Aurélie est née dedans. Avec des parents mordus de rugby, il a bien fallu suivre, pas le choix. « Je suis d’une petite ville où il n’y avait pas d’autres possibilités d’activité. C’était en fait le seul sport collectif avec le football, donc le choix était vite fait. Quand on grandit dans le rugby, on ne se dirige pas trop vers le foot », rigole-t-elle aujourd’hui.

Au Pôle Espoir à 15 ans avec Elodie Poublan, elle est vite repérée et est sélectionnée en équipe de France de rugby à XV et à sept. « C’était cinq sélections avec France A qui existait encore à l’époque ; c’était en 2007 », rectifie-t-elle. Pas encore mûre pour la Coupe du Monde de Rugby 2006 à Edmonton, au Canada, elle commence à rêver à la suivante, quatre ans plus tard à Londres.

« La Coupe du Monde était mon objectif. Clairement je me voyais faire une carrière de joueuse dans le haut niveau ; mon objectif, c’était celui-là. Et des soucis de santé ne m’ont pas permis de continuer le sport de contact.
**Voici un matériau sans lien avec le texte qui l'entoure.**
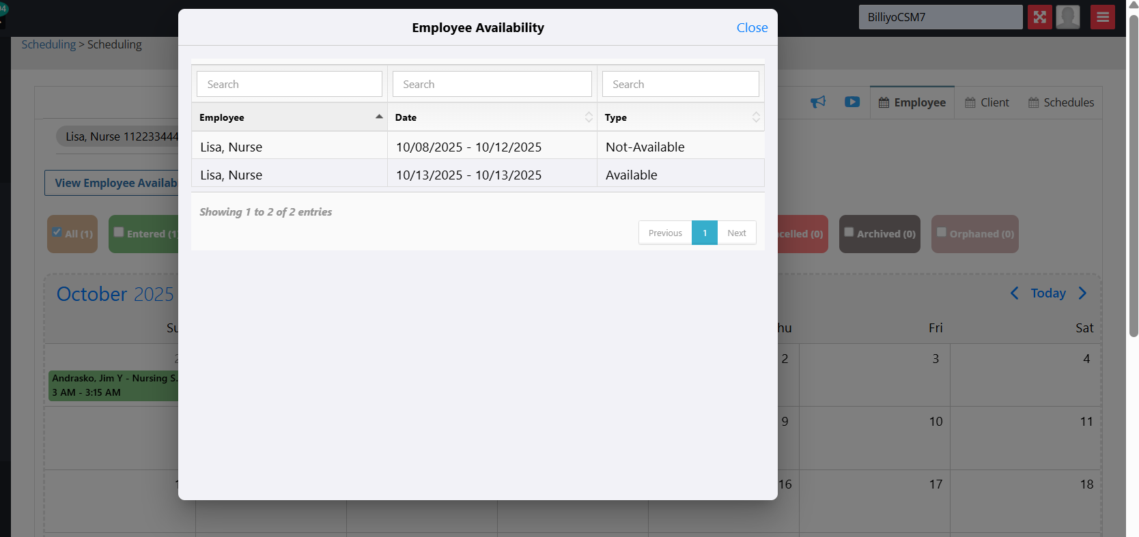Go to previous month with left chevron
Image resolution: width=1139 pixels, height=537 pixels.
pos(1015,293)
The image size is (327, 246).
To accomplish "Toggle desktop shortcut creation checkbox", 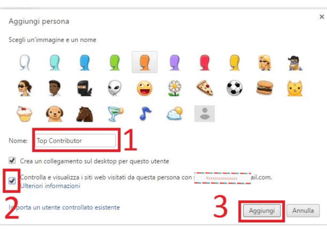I will pos(12,161).
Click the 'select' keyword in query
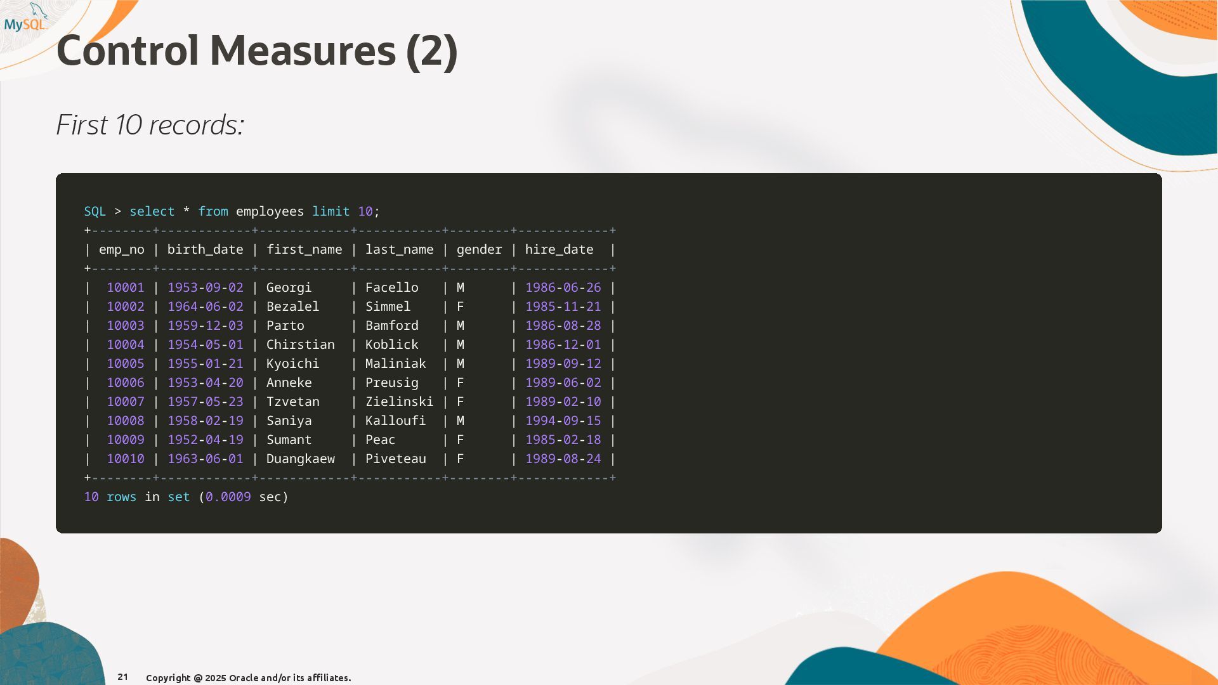Viewport: 1218px width, 685px height. coord(152,211)
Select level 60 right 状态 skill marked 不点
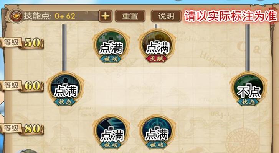Screen dimensions: 279x153 (248, 88)
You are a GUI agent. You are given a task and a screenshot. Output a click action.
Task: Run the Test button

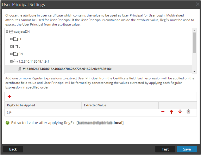click(165, 149)
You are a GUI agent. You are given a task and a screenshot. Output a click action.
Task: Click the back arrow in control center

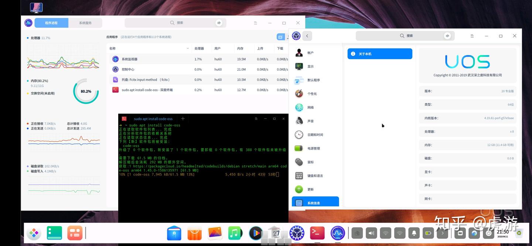[x=307, y=36]
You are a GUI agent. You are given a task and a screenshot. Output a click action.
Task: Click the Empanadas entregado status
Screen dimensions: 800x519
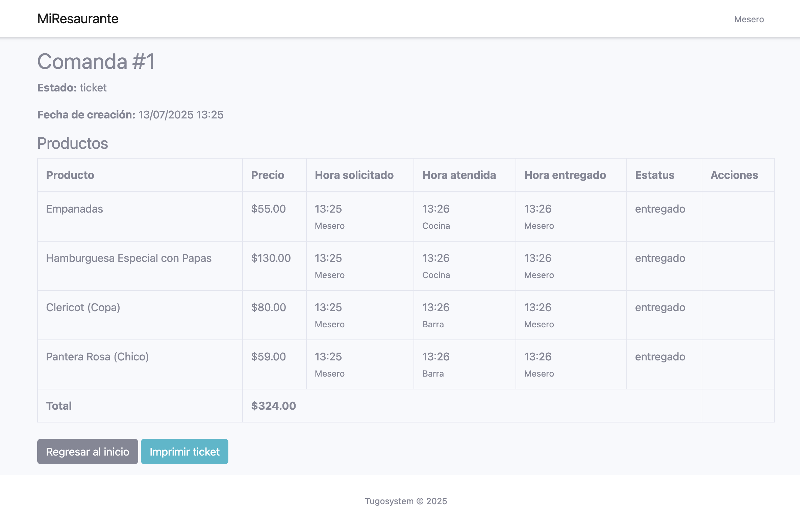660,209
Il a fallu faire un choix, contre mon gré. Quand on est jeune, c’est un peu difficile à accepter. »

Ces soucis de santé, c’est une rupture des ligaments croisés. Déchirure, coup d’arrêt brutal de sa carrière qui s’annonçait prometteuse. Aurélie entre dans un tunnel sombre dont elle a du mal à voir le bout.

« C’est un peu comme lorsqu’on est confronté à un décès. Il a fallu faire le deuil », admet-elle aujourd’hui.

« J’avais l’impression d’être en haut d’une montagne avec les stages en équipe de France, j’avais la possibilité de faire les Six Nations, et tout s’est effondré du jour au lendemain. Il a fallu accepter la situation et ça a été un long processus. Ça m’a pris quasiment quatre années pour vraiment passer à autre chose. »

… mais qui ouvre de nouvelles perspectives

Quatre ans pour se remettre. Jusqu’au jour où elle tente l’arbitrage, sans objectif particulier si ce n’est celui e continuer à garder les pieds bien ancrés dans le rugby.

« Et puis j’ai atteint la Fédérale 3 et j’ai eu l’honneur de faire ma première touche dans le Six Nations », raconte-t-elle. Une échéance qui l’effraie dans un premier temps.

« J’ai eu peur parce que j’avais déjà perdu ce rêve-là en tant que joueuse. En fait, j’ai eu peur qu’il se passe quelque chose, peur que ça se reproduise à nouveau. Mais quand j’ai entendu La Marseillaise, j’ai eu les larmes aux yeux. Ça a été le déclic. Et à ce moment-là je me suis dit qu’en fait je pouvais atteindre à nouveau ce niveau-là. Ça a été un peu un combat contre la personne que j’étais avant. Aujourd’hui j’ai fait clairement le deuil de ma vie de joueuse et je suis pleinement arbitre. »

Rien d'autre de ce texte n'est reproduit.